3. CAN transceiver according to claim 2, characterized in that the CAN module (20) comprises:

a first power supply port (VCC) connected to a power supply output port (v_5v_lv) of the power supply circuit;

a control port (can_ H, CAN _l) connected to the vehicle CAN bus; and

an enable output port (INH) connected to a first enable input port (INH_LV) of the power supply circuit (10),

wherein the CAN module is configured to output a corresponding enable signal to the first enable input port (inh_lv) by means of the enable output port (INH) based on a control signal received by the control port, to start the power supply circuit.

4. The CAN transceiver of claim 3, said CAN module (20) further comprising a second power supply port (VBAT) connected to a vehicle battery.

5. The CAN transceiver of any one of claims 2 to 4, characterized in that the communication module (30) comprises an output port (v_5v) for providing a second power supply signal, and the isolation module (40) comprises a low voltage port (VCC 1) and a high voltage port (VCC 2), the low voltage port (VCC 1) being connected to the power supply output port (v_5v_lv) of the power supply circuit (10) for receiving a first power supply signal therefrom, the high voltage port (VCC 2) being connected to the output port (v_5v) of the communication module (30) for receiving a second power supply signal therefrom,

wherein the isolation module (40) is configured to perform an isolation switching operation between the first power signal and the second power signal.
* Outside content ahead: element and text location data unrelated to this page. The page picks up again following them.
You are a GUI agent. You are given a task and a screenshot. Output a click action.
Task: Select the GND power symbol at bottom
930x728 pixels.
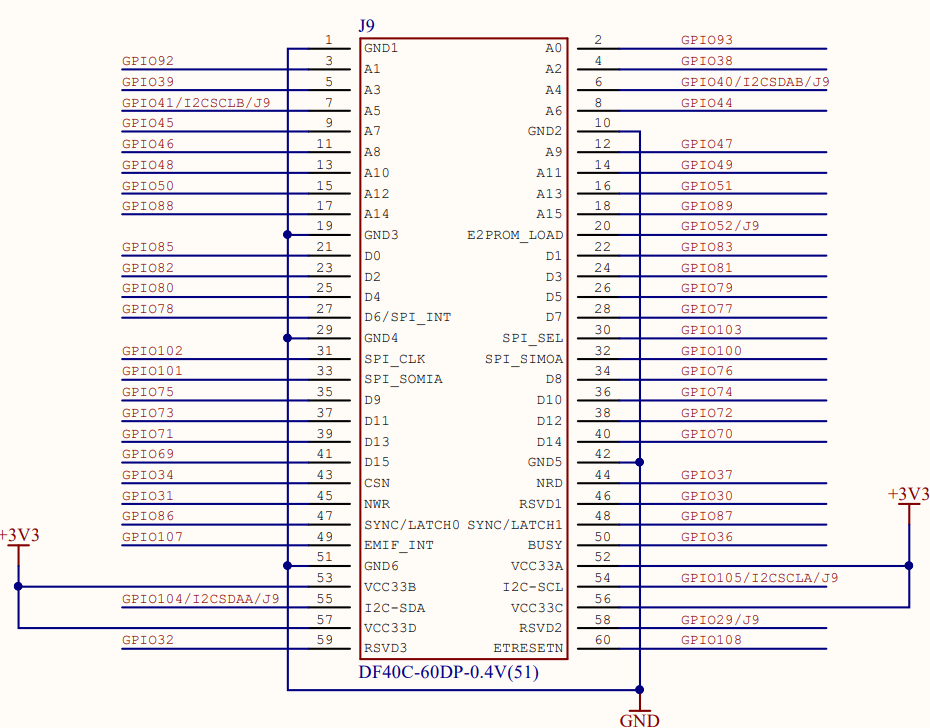(x=640, y=710)
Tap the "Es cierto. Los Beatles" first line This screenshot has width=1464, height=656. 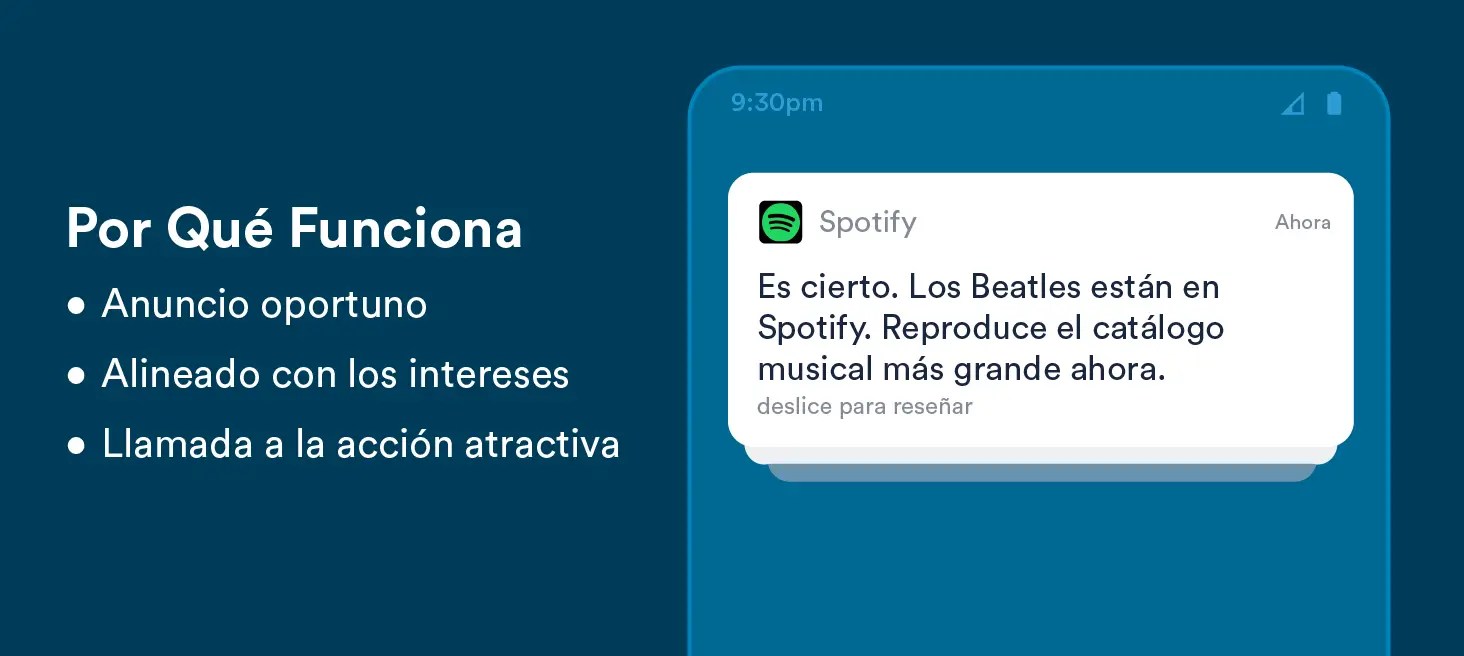988,288
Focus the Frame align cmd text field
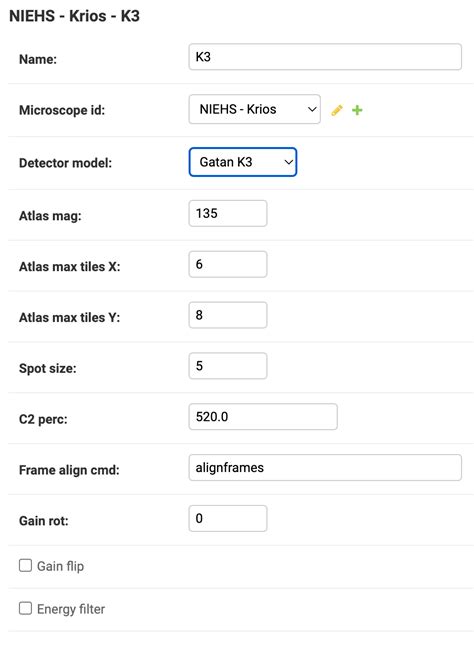This screenshot has height=647, width=474. pos(325,468)

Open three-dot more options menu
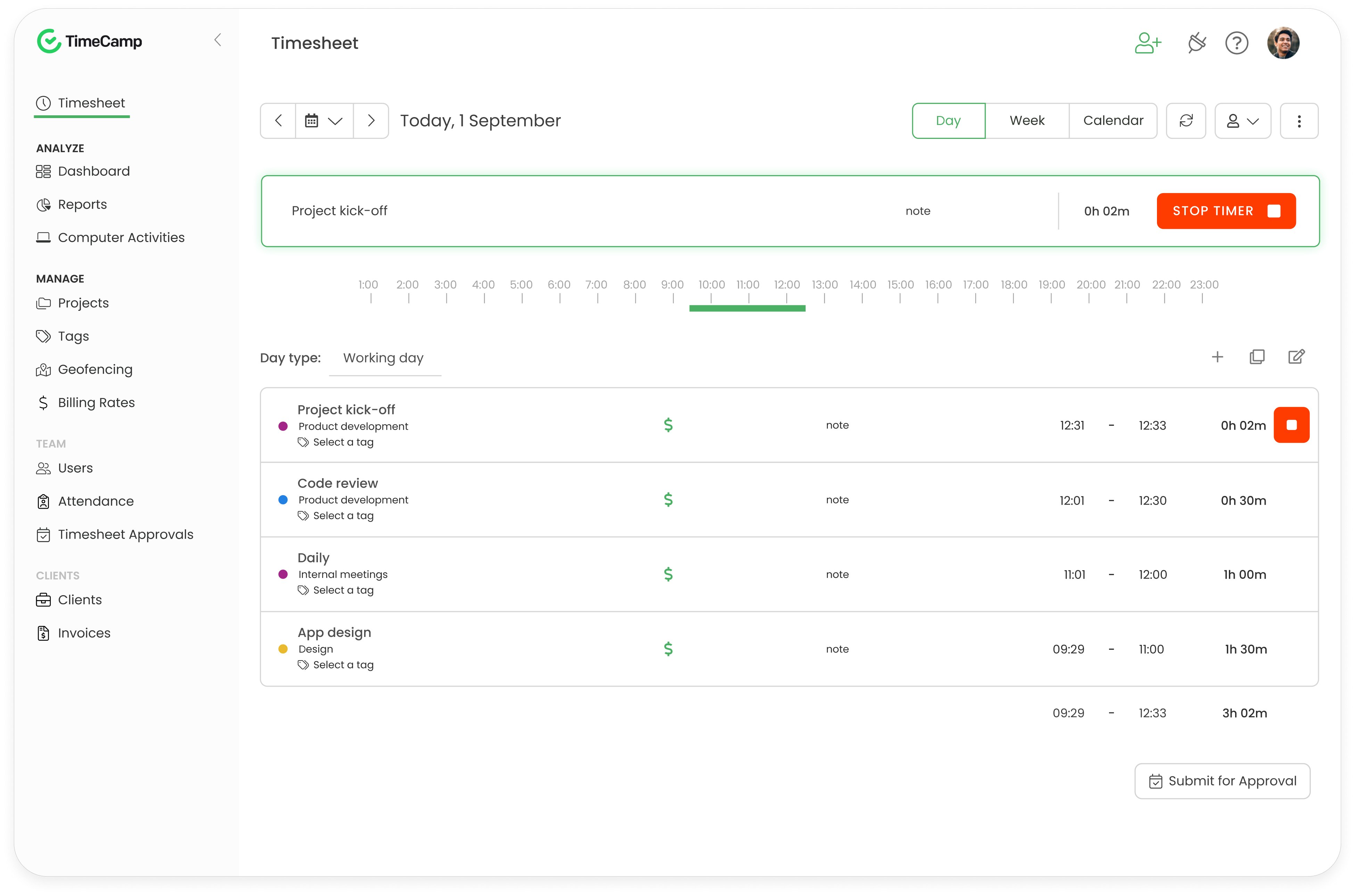click(x=1299, y=121)
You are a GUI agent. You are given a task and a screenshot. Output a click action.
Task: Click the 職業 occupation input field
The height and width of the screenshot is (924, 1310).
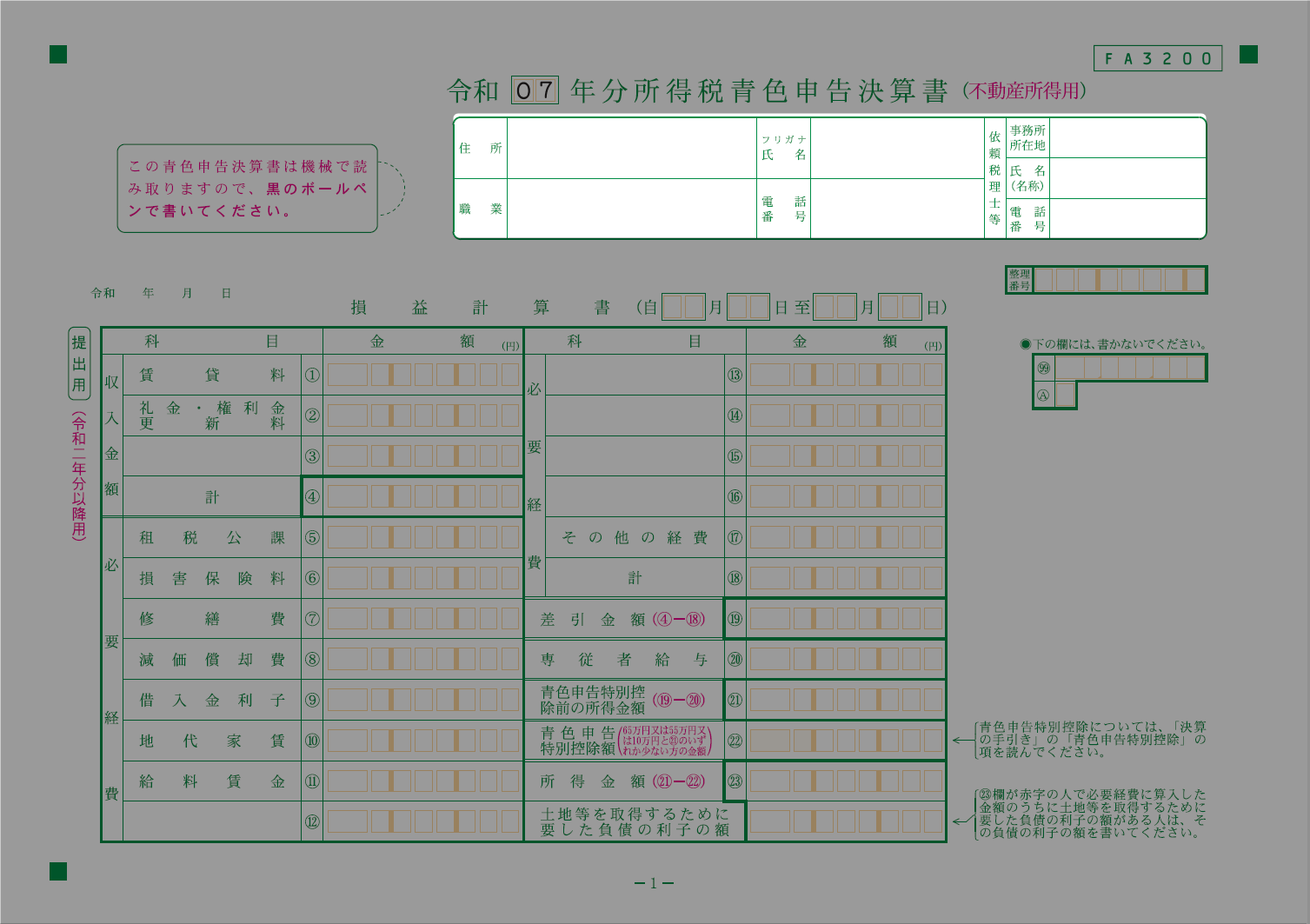coord(631,209)
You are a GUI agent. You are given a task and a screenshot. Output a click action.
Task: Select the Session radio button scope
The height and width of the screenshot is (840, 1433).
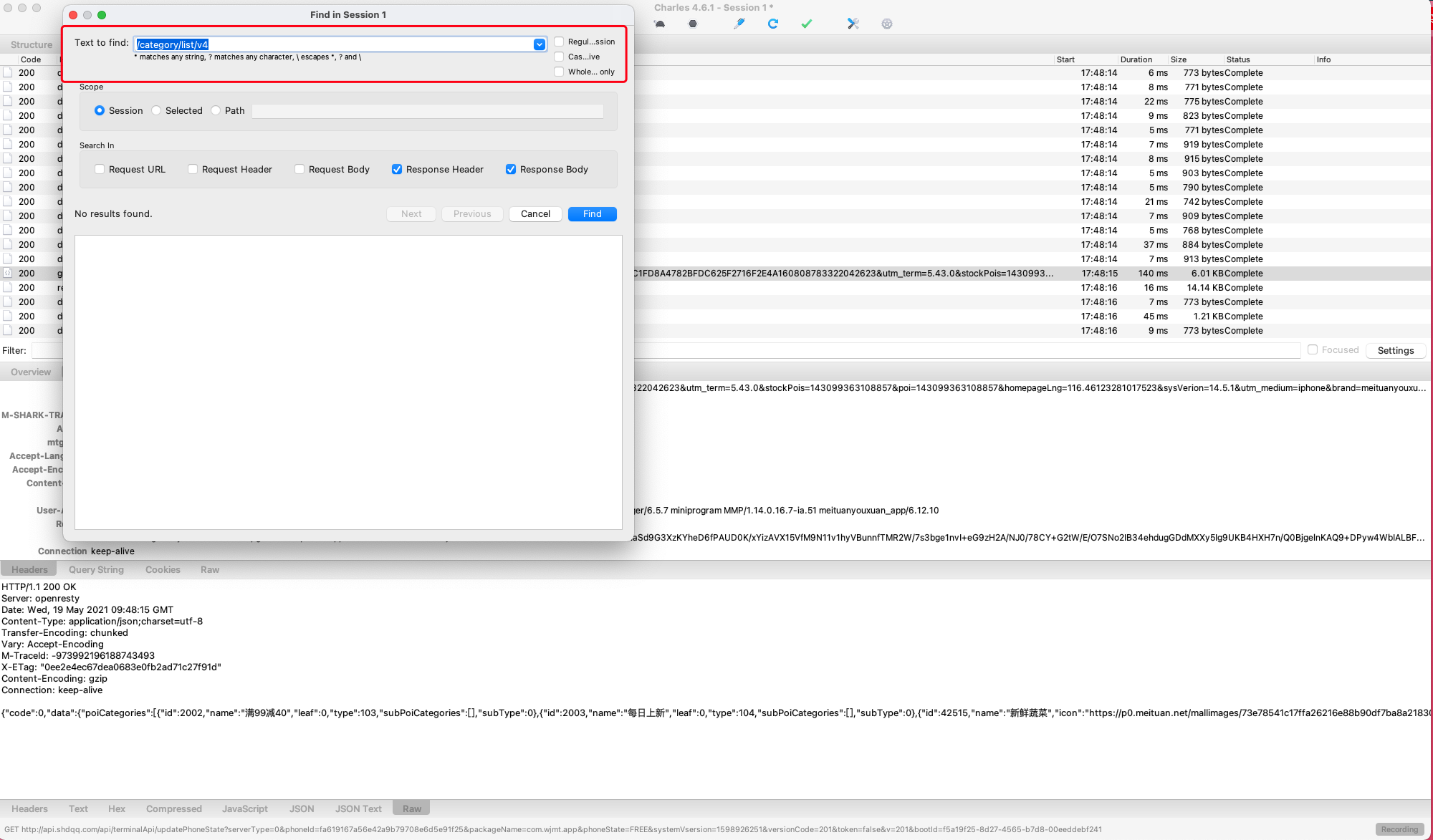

6. CAN transceiver according to claim 5, characterized in that the CAN module (20), the communication module (30) and the isolation module (40) each comprise a respective communication port for data communication between the CAN module (20) and the isolation module (40) and/or between the communication module (30) and the isolation module (40).

7. CAN transceiver according to any one of claims 1 to 4, characterized in that the power supply circuit (10) comprises a low dropout linear regulator.

8. A motor drive system, characterized in that the system comprises a CAN transceiver according to any one of claims 1 to 7.

9. The motor drive control system of claim 8 wherein the motor is a BSG motor.

10. A vehicle characterized in that it comprises a motor drive system according to claim 8 or 9.